_TEXT EXCERPT_:

———

Secretary General of the National Security Secretariat
- In office 13 September 2019 – 7 July 2021
- Prime Minister: Shinzo Abe Yoshihide Suga
- Preceded by: Shotaro Yachi
- Succeeded by: Takeo Akiba

Director of Cabinet Intelligence
- In office 27 December 2011 – 11 September 2019
- Prime Minister: Yoshihiko Noda Shinzo Abe
- Preceded by: Shin'ichi Uemastu
- Succeeded by: Hiroaki Takizawa

Personal details
- Born: 27 December 1956 (age 69) Tokyo, Japan
- Education: Kaisei Academy
- Alma mater: University of Tokyo

= Shigeru Kitamura =

Japanese official

Shigeru Kitamura (北村 滋, Kitamura Shigeru) is a Japanese police officer who served as
Secretary General of the National Security Secretariat from 2019 to 2021 and Director of Cabinet Intelligence from 2011 to 2019.

Kitamura was a trusted advisor to Prime Minister Shinzo Abe on matters of national security.

———

Collected data
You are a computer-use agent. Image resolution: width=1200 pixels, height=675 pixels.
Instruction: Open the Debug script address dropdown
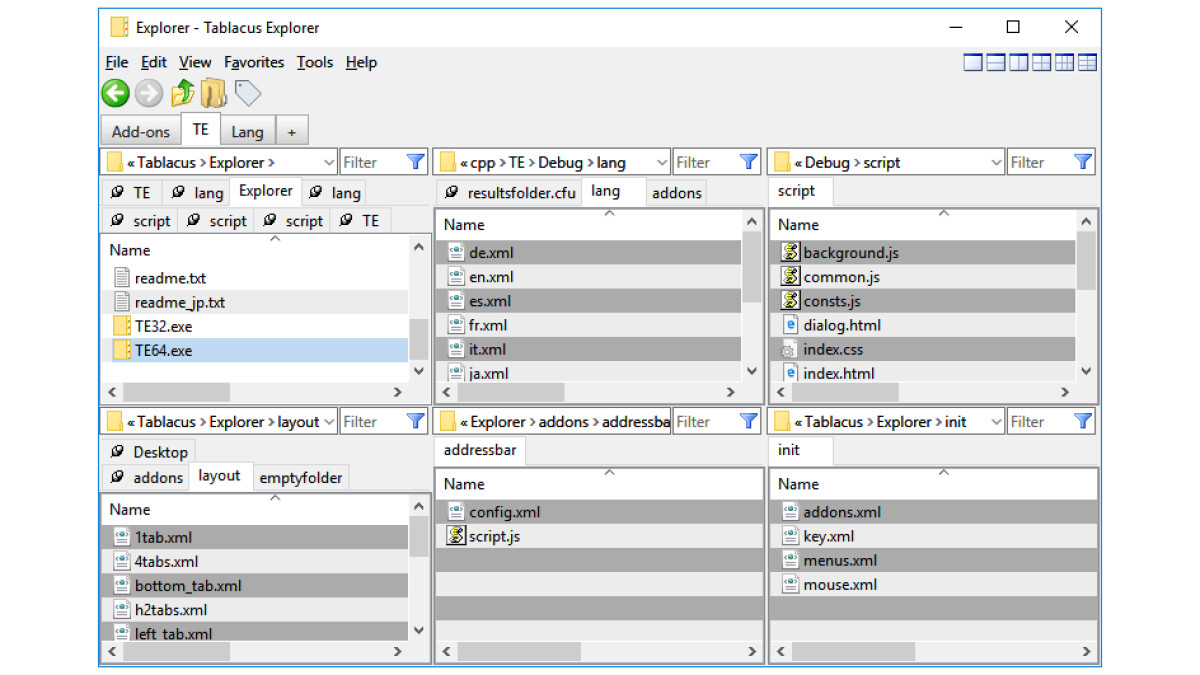click(x=996, y=161)
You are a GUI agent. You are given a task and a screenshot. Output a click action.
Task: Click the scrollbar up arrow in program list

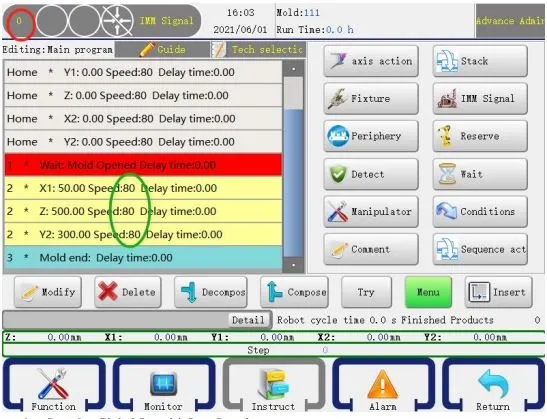[293, 69]
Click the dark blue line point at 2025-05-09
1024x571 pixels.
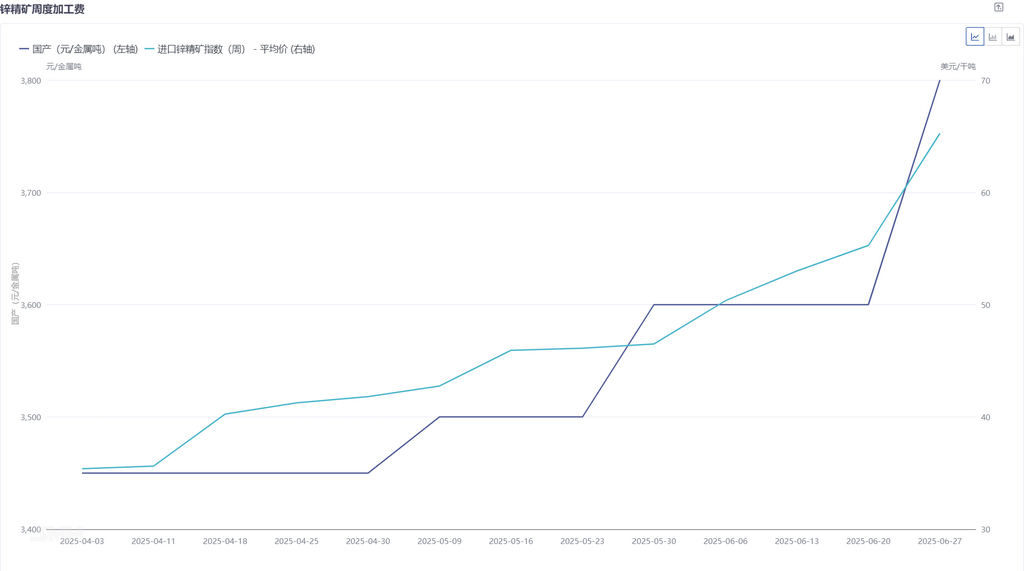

———

_BRIEF 1_:
Translate this sentence from the Shigeru Kitamura profile into Spanish: "Kitamura was a trusted advisor to Prime Minister Shinzo Abe on matters of national security."
_BRIEF 2_:
Please reproduce the part of the Shigeru Kitamura profile that starts at "Personal details" and ends at "of national security.".
The items are separate material that has nothing to do with the text above them.

_EXPECTED OUTPUT 1_:
Kitamura fue un asesor de confianza del primer ministro Shinzo Abe en asuntos de seguridad nacional.

_EXPECTED OUTPUT 2_:
Personal details
- Born: 27 December 1956 (age 69) Tokyo, Japan
- Education: Kaisei Academy
- Alma mater: University of Tokyo

= Shigeru Kitamura =

Japanese official

Shigeru Kitamura (北村 滋, Kitamura Shigeru) is a Japanese police officer who served as
Secretary General of the National Security Secretariat from 2019 to 2021 and Director of Cabinet Intelligence from 2011 to 2019.

Kitamura was a trusted advisor to Prime Minister Shinzo Abe on matters of national security.